[Stored data entries]
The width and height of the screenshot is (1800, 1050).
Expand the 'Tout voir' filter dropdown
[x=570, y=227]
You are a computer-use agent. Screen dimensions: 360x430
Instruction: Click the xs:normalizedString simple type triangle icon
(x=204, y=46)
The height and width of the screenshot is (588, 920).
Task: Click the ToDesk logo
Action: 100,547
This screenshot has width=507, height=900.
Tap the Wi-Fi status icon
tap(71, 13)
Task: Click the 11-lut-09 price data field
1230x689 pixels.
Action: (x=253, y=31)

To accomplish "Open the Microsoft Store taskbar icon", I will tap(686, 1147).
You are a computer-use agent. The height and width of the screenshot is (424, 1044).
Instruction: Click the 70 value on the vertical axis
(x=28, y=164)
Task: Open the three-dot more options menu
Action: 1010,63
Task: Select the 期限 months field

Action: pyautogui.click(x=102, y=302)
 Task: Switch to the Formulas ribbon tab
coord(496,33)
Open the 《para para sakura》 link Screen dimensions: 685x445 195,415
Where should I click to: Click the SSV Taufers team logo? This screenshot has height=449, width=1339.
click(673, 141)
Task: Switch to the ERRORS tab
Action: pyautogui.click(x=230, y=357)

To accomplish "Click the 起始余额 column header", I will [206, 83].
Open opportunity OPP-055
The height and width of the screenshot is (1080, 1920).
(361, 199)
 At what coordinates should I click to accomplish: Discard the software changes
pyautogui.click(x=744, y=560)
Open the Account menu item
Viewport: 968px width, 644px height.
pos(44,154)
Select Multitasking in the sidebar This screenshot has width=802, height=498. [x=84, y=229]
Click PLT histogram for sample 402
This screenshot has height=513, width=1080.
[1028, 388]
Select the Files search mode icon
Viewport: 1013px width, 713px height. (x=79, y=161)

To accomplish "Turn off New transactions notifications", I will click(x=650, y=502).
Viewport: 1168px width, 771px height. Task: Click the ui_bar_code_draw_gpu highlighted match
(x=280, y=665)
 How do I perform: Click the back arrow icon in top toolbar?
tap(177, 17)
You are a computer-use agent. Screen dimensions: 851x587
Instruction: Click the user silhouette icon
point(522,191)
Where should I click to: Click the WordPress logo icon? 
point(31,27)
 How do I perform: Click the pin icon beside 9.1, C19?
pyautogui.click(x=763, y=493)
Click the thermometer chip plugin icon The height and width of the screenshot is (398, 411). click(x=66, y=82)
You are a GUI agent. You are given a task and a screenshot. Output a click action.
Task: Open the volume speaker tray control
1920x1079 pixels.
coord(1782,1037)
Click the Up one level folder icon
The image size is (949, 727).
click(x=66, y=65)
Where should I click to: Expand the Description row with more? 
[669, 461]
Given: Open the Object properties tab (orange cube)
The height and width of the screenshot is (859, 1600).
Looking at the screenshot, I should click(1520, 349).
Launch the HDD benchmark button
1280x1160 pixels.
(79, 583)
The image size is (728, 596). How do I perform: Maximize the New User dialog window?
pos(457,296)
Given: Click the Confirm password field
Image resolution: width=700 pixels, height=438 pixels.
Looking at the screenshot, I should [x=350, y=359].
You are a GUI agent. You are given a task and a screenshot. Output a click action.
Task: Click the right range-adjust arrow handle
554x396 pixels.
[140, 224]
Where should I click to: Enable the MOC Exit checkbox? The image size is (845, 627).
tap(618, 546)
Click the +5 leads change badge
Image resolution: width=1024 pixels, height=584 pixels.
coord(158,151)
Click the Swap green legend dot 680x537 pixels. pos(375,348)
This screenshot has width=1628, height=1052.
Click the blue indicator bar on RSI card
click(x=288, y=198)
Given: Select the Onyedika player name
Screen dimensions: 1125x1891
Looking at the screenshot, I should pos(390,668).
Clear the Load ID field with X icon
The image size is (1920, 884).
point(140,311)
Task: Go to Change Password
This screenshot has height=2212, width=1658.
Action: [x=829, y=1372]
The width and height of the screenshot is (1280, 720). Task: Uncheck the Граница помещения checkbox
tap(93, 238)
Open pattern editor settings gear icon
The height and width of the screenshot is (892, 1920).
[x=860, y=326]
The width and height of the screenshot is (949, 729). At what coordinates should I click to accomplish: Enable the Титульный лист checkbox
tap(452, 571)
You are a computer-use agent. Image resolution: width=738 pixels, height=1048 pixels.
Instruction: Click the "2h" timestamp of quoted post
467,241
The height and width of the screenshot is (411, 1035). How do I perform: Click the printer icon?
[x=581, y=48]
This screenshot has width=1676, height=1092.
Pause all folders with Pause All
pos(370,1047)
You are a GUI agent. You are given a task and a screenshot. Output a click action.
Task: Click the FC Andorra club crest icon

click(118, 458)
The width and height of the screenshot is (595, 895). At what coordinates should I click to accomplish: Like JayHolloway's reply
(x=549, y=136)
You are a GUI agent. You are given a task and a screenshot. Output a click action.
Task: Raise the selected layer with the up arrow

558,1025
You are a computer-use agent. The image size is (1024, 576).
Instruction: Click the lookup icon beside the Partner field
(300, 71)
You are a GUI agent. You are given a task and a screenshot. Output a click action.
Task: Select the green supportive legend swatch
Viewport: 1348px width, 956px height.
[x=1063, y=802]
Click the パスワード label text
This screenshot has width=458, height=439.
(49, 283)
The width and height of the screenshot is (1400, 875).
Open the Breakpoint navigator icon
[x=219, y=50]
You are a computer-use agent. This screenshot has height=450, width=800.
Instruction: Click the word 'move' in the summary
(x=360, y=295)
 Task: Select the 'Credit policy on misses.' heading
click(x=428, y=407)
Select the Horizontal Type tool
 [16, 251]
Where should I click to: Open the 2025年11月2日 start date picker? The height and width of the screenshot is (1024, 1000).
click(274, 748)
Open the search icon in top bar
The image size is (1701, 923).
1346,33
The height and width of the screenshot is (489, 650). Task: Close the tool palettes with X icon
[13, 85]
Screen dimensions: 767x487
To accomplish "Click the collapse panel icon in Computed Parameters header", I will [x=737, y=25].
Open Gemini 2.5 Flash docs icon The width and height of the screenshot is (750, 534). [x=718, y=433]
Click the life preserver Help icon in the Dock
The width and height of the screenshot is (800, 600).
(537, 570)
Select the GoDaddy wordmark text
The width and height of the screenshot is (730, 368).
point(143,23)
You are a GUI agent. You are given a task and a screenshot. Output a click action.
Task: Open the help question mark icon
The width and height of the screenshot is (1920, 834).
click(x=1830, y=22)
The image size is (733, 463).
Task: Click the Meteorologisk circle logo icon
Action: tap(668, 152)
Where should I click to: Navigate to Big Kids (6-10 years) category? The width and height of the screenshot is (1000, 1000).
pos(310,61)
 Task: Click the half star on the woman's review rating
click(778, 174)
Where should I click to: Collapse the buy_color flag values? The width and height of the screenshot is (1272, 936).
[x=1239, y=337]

§ **YOUR TASK**: Extract every line from the records above that contains the word "will".

§ **RESPONSE**:
To accomplish "Open the Microsoft Store taskbar icon", I will tap(686, 1147).
To accomplish "Click the 起始余额 column header", I will [206, 83].
To accomplish "Turn off New transactions notifications", I will click(x=650, y=502).
To accomplish "Click the collapse panel icon in Computed Parameters header", I will [x=737, y=25].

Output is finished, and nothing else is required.